Surface-plasmon resonance is a quantum-electromagnetic phenomenon arising from the interaction of light with free electrons at the planar interface of a metal and a (nonconducting) dielectric material. This resonance arises when the energy carried by photons in the dielectric material is transferred to collective excitations (called plasmons) of free electrons in the metal at that interface. As the free electrons in the metal are coupled to the photons in the polarizable dielectric material, the quantum is called a surface plasmon-polariton (SPP). Typically, a SPP wave is launched on a metal-dielectric interface at one particular frequency. That wave has a certain polarization state. Researchers have now shown theoretically and experimentally that by modifying the dielectric material, novel surface-plasmon-polariton wave behavior can be created with the result that the same interface can independently guide more than one SPP wave.

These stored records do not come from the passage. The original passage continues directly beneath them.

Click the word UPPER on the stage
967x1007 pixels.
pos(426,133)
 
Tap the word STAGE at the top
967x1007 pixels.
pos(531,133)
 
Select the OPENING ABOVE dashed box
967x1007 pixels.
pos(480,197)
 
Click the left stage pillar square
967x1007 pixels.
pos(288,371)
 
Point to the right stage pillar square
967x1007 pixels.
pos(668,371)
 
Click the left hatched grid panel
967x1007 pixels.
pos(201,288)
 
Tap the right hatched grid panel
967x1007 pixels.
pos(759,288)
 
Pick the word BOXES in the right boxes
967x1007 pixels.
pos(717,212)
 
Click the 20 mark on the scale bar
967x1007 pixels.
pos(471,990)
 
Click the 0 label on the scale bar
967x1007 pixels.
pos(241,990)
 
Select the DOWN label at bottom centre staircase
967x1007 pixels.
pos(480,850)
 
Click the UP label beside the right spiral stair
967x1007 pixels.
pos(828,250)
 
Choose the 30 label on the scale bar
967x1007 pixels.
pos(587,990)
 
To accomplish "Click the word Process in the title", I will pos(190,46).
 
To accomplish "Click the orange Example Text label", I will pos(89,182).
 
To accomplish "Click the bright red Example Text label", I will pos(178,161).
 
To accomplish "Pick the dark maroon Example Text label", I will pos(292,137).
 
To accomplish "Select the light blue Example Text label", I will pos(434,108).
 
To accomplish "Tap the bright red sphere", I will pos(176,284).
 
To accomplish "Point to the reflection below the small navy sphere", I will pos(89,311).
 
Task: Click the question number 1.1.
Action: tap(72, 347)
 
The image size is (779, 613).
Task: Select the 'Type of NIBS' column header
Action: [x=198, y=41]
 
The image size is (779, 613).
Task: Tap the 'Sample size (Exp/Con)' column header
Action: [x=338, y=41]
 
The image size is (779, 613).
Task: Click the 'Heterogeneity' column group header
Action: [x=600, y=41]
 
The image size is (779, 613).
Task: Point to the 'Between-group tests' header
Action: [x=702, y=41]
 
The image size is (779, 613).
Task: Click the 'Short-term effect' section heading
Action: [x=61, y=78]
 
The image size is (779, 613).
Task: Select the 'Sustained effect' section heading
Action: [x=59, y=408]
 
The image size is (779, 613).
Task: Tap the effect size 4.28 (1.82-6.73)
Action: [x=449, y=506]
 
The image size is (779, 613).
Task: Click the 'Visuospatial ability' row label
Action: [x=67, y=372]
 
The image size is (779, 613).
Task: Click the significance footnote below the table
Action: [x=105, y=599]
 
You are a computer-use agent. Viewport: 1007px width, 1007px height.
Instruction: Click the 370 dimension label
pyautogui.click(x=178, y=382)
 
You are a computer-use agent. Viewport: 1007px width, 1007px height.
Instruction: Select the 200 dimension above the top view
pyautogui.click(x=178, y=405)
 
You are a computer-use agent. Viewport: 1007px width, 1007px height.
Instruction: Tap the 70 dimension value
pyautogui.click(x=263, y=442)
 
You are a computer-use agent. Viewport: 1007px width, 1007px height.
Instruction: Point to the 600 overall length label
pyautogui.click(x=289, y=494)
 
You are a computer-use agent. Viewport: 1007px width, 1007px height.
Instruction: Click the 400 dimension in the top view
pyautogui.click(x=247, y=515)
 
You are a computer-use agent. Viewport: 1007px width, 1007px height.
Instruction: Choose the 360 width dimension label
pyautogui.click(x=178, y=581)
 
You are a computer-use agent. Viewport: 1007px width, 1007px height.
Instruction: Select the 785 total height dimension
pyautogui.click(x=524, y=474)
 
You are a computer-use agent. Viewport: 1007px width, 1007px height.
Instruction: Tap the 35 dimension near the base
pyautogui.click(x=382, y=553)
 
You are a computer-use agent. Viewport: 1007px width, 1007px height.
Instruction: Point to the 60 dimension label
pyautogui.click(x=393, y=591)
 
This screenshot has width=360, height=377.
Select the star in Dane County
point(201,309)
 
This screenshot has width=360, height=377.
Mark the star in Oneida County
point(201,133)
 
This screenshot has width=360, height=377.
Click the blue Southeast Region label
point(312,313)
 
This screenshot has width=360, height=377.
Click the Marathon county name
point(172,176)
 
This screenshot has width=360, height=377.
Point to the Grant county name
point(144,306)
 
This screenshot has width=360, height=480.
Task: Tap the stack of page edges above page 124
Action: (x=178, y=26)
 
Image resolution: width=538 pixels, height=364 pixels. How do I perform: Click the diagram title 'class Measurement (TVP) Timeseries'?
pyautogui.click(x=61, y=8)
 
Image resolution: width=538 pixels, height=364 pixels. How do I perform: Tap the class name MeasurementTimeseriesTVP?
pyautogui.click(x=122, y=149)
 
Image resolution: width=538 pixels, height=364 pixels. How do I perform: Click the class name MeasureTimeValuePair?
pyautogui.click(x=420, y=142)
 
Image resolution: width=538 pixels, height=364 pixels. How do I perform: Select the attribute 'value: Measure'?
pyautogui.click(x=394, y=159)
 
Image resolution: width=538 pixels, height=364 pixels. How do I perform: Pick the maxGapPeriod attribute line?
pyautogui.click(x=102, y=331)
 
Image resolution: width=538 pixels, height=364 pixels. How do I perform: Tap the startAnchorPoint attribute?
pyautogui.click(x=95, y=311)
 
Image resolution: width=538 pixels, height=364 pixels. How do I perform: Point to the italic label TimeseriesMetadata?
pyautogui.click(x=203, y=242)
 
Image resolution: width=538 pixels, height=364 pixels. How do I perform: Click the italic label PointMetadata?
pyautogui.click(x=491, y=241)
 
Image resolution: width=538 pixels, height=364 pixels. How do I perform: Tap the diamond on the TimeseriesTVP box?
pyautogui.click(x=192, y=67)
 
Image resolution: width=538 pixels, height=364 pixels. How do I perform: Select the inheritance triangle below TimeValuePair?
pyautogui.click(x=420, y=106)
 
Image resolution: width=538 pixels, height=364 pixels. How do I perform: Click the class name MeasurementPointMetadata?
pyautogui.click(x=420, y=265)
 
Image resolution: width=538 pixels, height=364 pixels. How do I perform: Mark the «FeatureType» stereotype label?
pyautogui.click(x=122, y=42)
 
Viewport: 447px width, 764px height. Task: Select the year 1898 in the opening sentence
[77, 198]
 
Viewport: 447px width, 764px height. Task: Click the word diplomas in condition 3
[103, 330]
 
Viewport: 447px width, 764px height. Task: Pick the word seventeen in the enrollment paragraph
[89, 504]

Photonic crystals are very suitable for fabricating sensor devices because the optical signals of these responsive materials are tightly coupled with various external stimuli and modulations. They could also play a significant role on the way to all-optical devices in communication and information technology - they form a basis material for the future realization of optical components and circuits, and maybe even complex optical circuits or optical computers. One application area that has seen a lot of activity recently is photonic paper and ink. One advantage of photonic papers and displays is that they are brilliant and free of glare in sunlight, which are superior to the characteristics of other emissive display technologies for outdoor usage such as advertising billboards. Another advantage is that, for recording purposes, the structural colors of photonic paper are usually more durable than traditional pigments and dyes. However, there are still a number of issues and problems that prevent the practical applications of the photonic crystal based materials. Researchers in California have now addressed some of them by reporting a new type of rewritable photonic paper on which a durable ink mark can be written or erased by introducing or removing a hygroscopic salt in the surface layer of the paper.
The development of electron-beam lithography, focused ion beam milling, and other nanofabrication techniques has provided researchers with great freedom to pattern metallic structures at the nanoscale. This has fueled the design and implementation of new ultracompact photonic devices based on the plasmonic behavior of metals. Plasmonics is an emerging field of nanophotonics that relies on hybrid light-charge density waves on metal-dielectric interfaces and holds the promise for control of light at dimensions much below the free-space wavelength of light. Lenses have always been an important component for controlling light in optical systems. The focusing capability of conventional, dielectric-based microlenses however deteriorates as their physical dimensions are reduced toward a single-wavelength scale. That's why scientists have begun exploring alternative approaches to refractive lensing. While nano-patterning of optically thick metallic films was theoretically proposed as an alternative to refractive lensing, scientists at Stanford University have now reported the first experimental demonstration of far-field lensing using a plasmonic slit array.